Entries for pointing to text and page elements
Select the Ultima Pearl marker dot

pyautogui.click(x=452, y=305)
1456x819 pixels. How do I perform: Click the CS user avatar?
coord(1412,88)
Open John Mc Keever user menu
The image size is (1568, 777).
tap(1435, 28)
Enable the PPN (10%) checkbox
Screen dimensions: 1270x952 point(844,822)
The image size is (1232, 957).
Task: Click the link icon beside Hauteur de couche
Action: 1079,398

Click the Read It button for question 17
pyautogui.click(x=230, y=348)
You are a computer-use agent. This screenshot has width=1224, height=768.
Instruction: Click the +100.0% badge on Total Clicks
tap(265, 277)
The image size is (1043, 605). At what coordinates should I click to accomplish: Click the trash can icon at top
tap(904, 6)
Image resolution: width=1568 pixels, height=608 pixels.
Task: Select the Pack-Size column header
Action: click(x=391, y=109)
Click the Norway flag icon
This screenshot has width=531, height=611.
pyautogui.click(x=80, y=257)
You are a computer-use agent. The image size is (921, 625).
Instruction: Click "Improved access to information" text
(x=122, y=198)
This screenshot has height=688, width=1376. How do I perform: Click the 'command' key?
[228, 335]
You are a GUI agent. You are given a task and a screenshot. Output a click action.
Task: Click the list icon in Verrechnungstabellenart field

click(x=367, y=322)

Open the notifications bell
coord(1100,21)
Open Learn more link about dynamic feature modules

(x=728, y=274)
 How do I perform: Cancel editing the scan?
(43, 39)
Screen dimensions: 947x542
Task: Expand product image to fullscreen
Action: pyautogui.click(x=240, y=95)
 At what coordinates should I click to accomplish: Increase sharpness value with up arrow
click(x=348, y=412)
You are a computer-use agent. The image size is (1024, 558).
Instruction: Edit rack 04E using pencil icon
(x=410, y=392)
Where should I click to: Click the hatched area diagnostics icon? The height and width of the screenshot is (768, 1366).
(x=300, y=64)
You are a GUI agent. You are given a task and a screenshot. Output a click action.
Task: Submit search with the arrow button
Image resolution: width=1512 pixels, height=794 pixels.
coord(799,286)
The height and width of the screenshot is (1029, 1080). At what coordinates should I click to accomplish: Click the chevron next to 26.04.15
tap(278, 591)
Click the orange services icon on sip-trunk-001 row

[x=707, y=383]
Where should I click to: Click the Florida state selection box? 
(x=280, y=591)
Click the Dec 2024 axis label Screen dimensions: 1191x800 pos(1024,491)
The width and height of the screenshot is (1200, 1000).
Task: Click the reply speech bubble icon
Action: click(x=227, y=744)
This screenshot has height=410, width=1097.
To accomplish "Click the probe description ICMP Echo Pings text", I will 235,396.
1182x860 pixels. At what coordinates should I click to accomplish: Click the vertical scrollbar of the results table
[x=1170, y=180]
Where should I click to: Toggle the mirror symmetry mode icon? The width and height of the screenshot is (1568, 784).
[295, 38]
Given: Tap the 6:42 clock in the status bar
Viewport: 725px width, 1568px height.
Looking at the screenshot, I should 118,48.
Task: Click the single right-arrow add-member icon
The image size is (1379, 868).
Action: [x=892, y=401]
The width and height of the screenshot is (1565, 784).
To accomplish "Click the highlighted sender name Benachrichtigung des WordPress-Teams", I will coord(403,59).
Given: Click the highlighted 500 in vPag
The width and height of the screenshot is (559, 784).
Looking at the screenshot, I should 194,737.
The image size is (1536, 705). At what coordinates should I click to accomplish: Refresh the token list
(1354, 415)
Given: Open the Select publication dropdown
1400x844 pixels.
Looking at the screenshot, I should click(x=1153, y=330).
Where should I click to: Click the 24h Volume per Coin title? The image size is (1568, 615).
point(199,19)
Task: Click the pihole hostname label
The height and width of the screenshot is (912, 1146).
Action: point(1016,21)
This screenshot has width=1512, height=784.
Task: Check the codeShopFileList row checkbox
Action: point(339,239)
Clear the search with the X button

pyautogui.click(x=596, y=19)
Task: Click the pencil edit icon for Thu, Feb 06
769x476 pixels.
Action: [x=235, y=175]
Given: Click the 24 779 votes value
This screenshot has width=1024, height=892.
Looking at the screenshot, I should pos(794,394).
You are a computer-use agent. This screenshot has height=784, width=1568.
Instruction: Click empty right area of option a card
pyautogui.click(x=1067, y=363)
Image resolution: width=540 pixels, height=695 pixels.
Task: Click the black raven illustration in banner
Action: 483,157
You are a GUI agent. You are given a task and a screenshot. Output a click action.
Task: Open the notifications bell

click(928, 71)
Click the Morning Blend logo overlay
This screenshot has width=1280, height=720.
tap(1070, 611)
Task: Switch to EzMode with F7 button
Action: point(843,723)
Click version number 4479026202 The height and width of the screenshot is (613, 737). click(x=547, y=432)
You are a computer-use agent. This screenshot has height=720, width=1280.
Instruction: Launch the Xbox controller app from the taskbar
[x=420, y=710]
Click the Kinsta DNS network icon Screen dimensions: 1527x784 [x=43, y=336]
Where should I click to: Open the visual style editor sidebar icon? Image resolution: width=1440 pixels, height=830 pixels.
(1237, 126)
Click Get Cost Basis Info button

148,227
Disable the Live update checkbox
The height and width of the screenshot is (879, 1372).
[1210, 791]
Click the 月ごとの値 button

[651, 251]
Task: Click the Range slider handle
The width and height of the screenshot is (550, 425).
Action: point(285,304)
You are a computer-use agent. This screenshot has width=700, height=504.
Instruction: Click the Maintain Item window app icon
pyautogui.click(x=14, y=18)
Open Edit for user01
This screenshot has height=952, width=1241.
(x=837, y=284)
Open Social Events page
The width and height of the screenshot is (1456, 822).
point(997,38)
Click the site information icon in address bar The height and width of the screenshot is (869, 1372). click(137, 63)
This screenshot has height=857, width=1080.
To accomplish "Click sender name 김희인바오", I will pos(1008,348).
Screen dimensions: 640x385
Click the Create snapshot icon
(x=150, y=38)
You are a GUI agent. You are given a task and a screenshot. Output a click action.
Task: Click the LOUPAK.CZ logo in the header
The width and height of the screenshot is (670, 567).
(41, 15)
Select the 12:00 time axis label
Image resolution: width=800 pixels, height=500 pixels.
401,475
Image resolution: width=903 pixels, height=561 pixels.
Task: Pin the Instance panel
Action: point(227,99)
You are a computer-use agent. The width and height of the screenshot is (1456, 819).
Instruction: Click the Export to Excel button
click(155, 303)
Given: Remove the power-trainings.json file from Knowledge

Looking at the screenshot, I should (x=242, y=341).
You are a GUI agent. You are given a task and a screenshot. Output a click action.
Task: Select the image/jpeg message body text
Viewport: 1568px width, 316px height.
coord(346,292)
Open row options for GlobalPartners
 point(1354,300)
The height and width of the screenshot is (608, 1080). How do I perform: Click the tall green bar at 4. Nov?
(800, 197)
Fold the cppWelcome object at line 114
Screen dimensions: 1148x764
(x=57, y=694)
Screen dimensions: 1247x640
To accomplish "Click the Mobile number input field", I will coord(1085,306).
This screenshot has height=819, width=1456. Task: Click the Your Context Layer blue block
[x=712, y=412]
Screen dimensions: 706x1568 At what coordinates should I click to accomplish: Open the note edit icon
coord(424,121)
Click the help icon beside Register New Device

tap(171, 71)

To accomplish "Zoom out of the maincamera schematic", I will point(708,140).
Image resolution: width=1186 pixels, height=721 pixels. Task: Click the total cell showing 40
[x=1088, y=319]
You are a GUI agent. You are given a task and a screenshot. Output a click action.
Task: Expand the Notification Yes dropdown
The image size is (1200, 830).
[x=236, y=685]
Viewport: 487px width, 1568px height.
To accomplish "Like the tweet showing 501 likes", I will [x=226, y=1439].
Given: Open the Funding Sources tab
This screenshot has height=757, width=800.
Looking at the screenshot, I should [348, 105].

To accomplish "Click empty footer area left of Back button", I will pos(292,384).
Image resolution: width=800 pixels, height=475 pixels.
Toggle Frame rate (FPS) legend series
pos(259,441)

**The problem**
Copy out the entries above word for word, from the line containing "Where should I click to: Open" through the line containing "click(155, 303)", with both of those lines included.

**Answer to the problem**
Where should I click to: Open the visual style editor sidebar icon? Image resolution: width=1440 pixels, height=830 pixels.
(1237, 126)
Click Get Cost Basis Info button

148,227
Disable the Live update checkbox
The height and width of the screenshot is (879, 1372).
[1210, 791]
Click the 月ごとの値 button

[651, 251]
Task: Click the Range slider handle
The width and height of the screenshot is (550, 425).
Action: point(285,304)
You are a computer-use agent. This screenshot has width=700, height=504.
Instruction: Click the Maintain Item window app icon
pyautogui.click(x=14, y=18)
Open Edit for user01
This screenshot has height=952, width=1241.
(x=837, y=284)
Open Social Events page
The width and height of the screenshot is (1456, 822).
point(997,38)
Click the site information icon in address bar The height and width of the screenshot is (869, 1372). click(137, 63)
This screenshot has height=857, width=1080.
To accomplish "Click sender name 김희인바오", I will pos(1008,348).
Screen dimensions: 640x385
Click the Create snapshot icon
(x=150, y=38)
You are a GUI agent. You are given a task and a screenshot. Output a click action.
Task: Click the LOUPAK.CZ logo in the header
The width and height of the screenshot is (670, 567).
(41, 15)
Select the 12:00 time axis label
Image resolution: width=800 pixels, height=500 pixels.
401,475
Image resolution: width=903 pixels, height=561 pixels.
Task: Pin the Instance panel
Action: point(227,99)
You are a computer-use agent. The width and height of the screenshot is (1456, 819).
Instruction: Click the Export to Excel button
click(155, 303)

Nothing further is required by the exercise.